Thogh Perl is the new kid on the block I would recommend getting proficient in awk as it comes with every linux/unix flavor while perl is still an add on.

bartus11 · May 8, 2012, 3:23pm

I would argue with the statement that Perl is an add-on. It comes by default even with older UNIX systems like Solaris 8 or AIX 5 (don't know about older as I don't have access to those now). While AWK indeed can be found on any UNIX/Linux machine, the problem in my opinion is in its older versions' lack of features.

Anyway it is good to know both AWK and Perl ;).

brianjb · May 8, 2012, 3:28pm

That is my thought. I am teaching myself Perl. I am also learning more awk while at it. I can do simple things with both. The part I need to work harder on is taking huge gobs of data and twisting it into the desired output.

Thanks to everyone for the feedback.

I sent an email to our admin asking to order me these two books:

Amazon.com: Effective awk Programming (3rd Edition) (9780596000707): Arnold Robbins: Books

Amazon.com: The AWK Programming Language (9780201079814): Alfred V. Aho, Brian W. Kernighan, Peter J. Weinberger: Books

I am excited to get them, and hope that those in addition to my Perl books, along with reading this forum I will be on the way.

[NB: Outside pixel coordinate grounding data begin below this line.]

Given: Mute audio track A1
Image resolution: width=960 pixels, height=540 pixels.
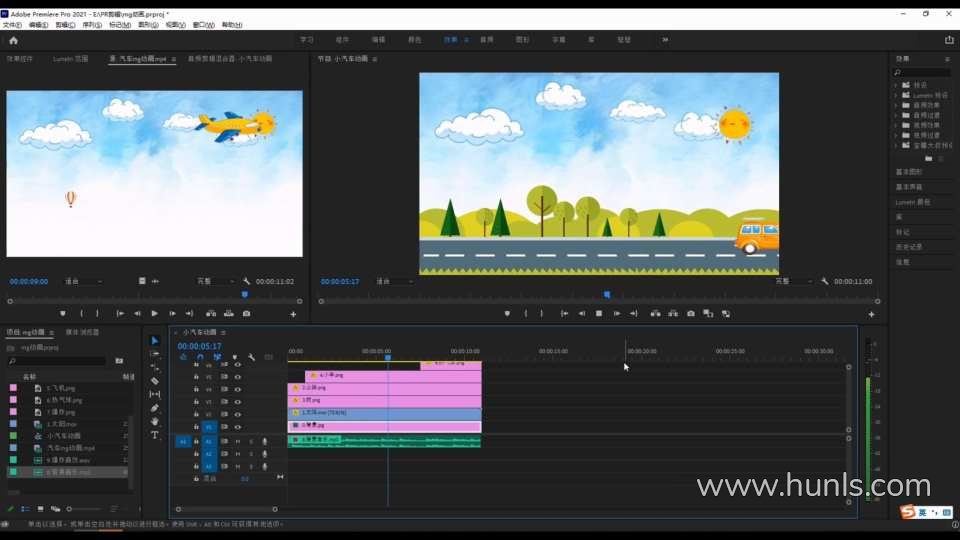Looking at the screenshot, I should pyautogui.click(x=237, y=441).
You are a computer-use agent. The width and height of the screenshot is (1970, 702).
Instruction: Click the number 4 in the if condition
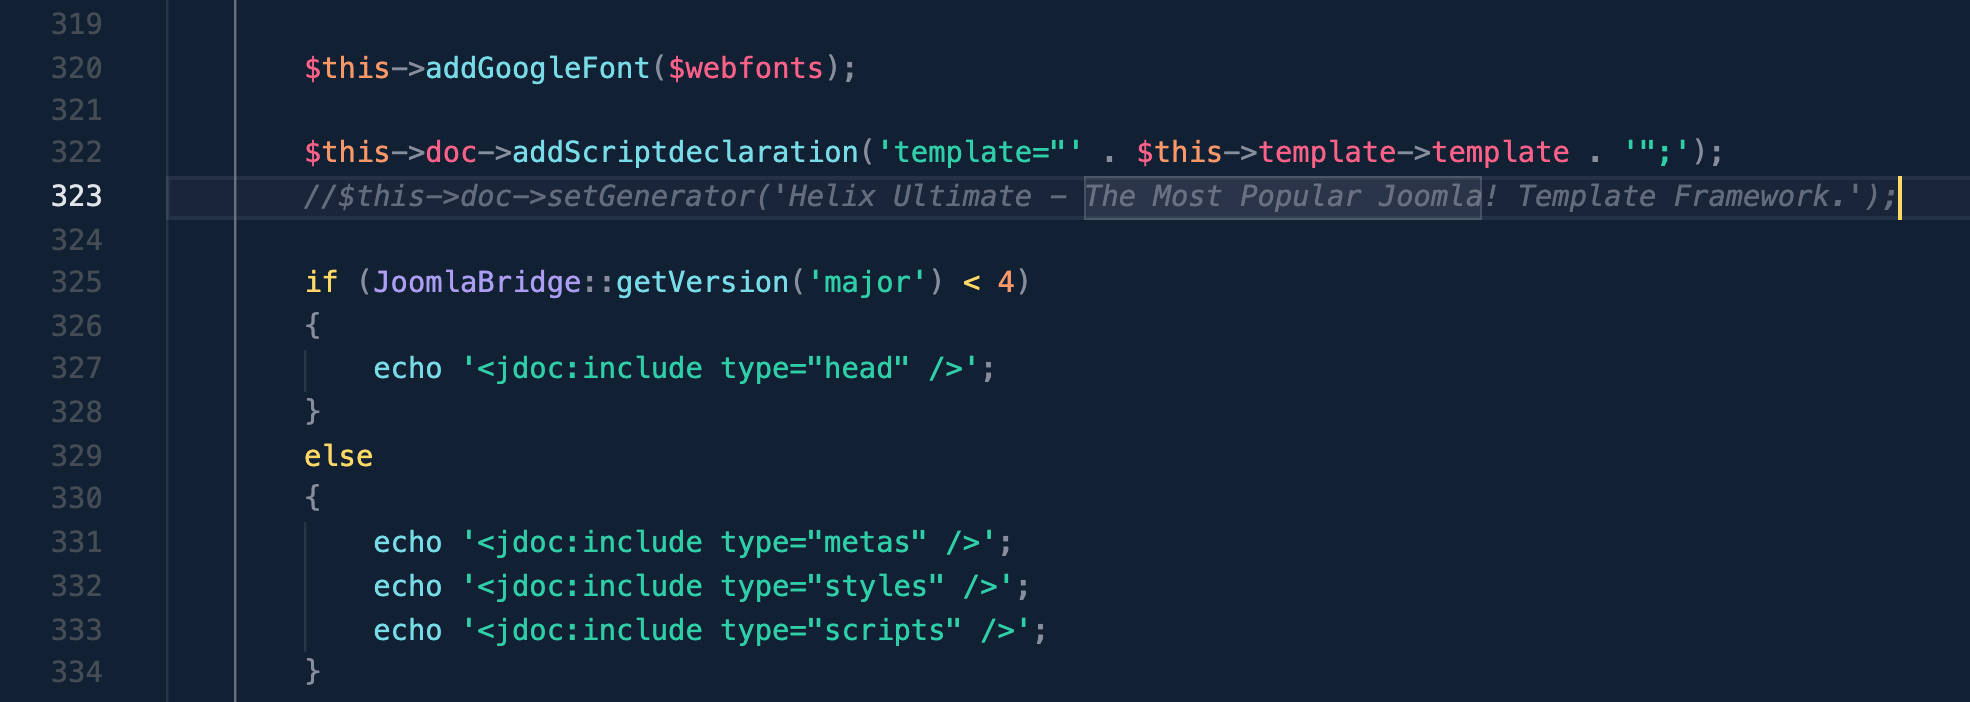click(1006, 282)
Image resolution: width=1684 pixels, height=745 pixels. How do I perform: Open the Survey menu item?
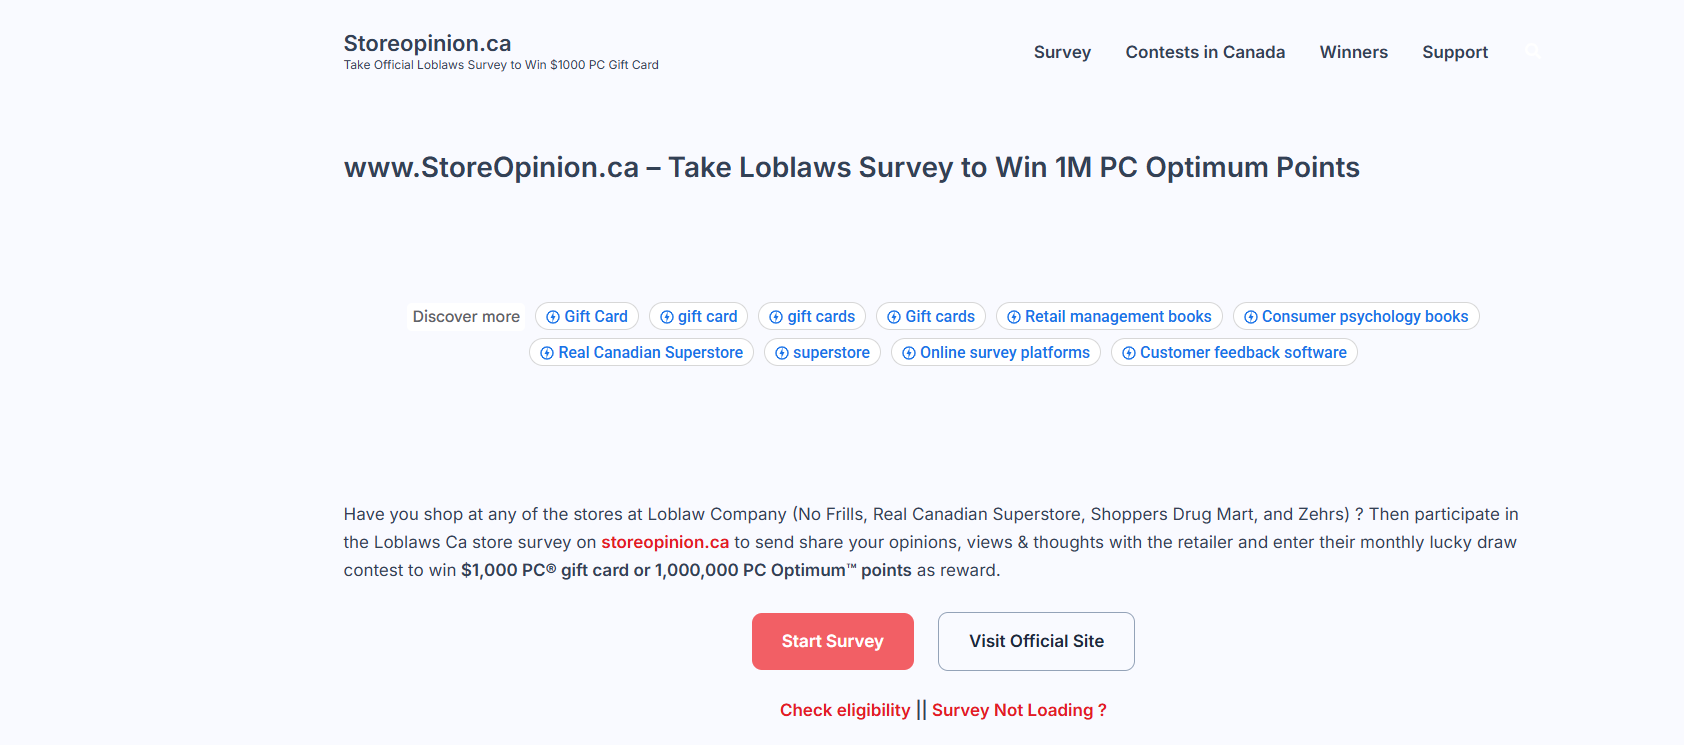coord(1062,52)
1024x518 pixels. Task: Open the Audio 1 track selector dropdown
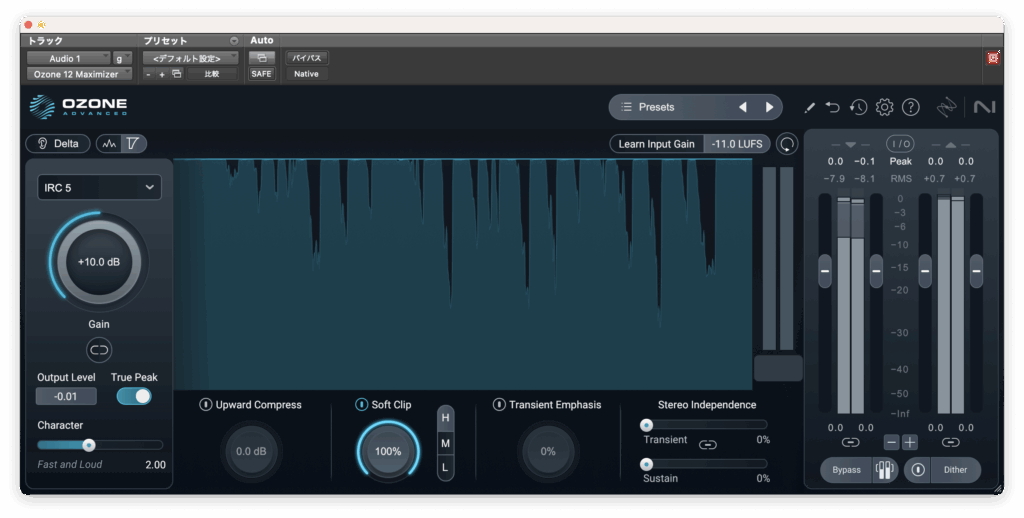click(68, 58)
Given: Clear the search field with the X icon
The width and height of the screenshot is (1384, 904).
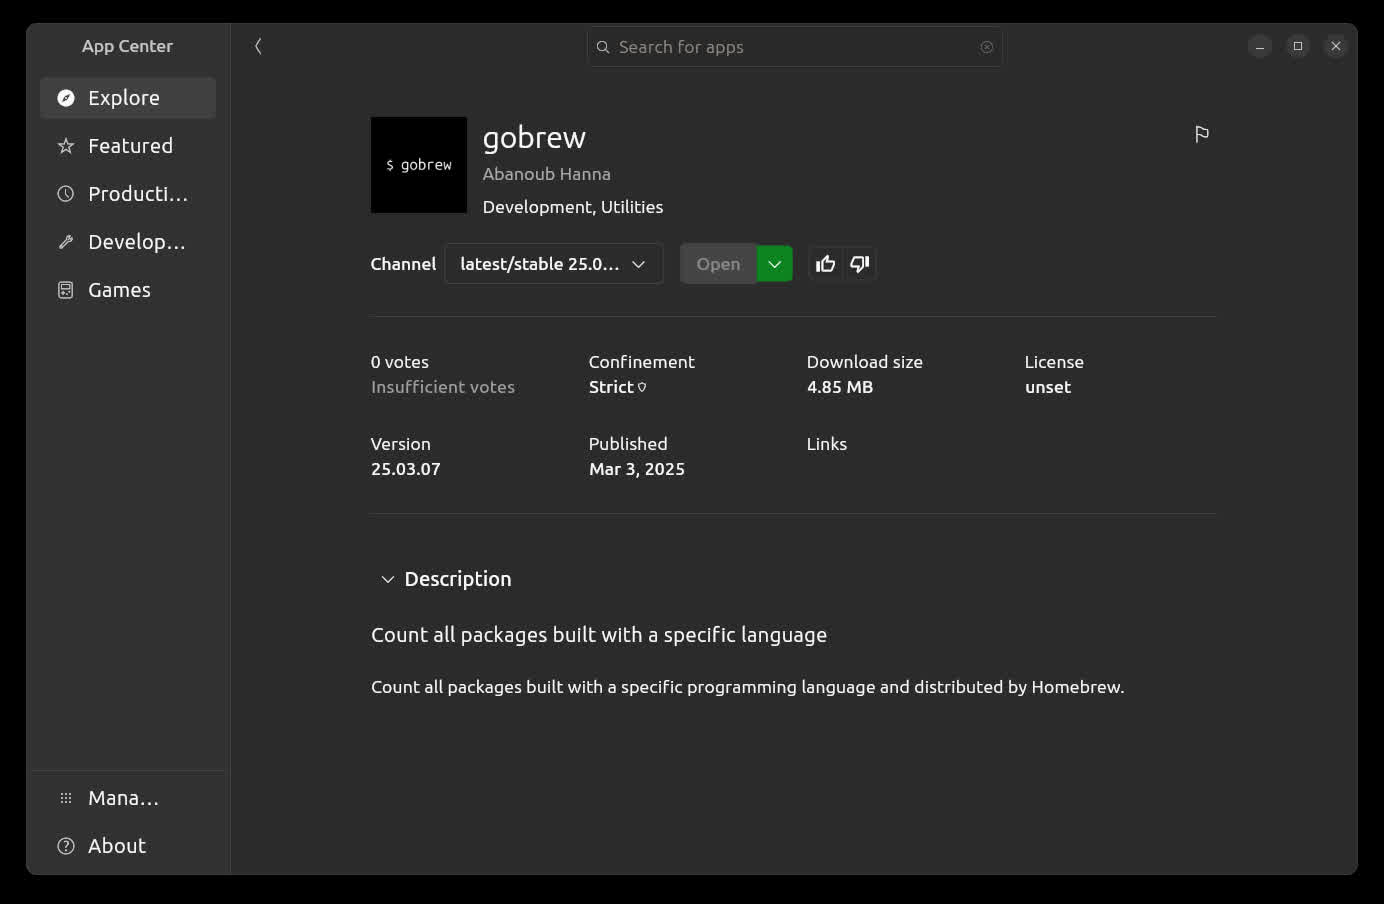Looking at the screenshot, I should point(986,47).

Like I said, I like to read this forum to see how the experts solve problems. There is more than one way to do things, right? I like to see all of those ways.

bartus11 · May 8, 2012, 3:35pm

One last advice from me is to not only read the Forums, but also try and help posters with their problems. This is how I learned AWK and to some extent Perl ;). Good luck.

brianjb · May 8, 2012, 3:37pm

Good point. They are real life examples of exercises that you use the tools for. I have been lurking around for long time...it's time I get more involved.

fpmurphy · May 8, 2012, 9:13pm

The advise I now give people who ask me whether they should learn Perl is to first learn Python. Perl is the old kid on the sysadm block. Python is what more and more sysadm work is done with - at least on Linux systems.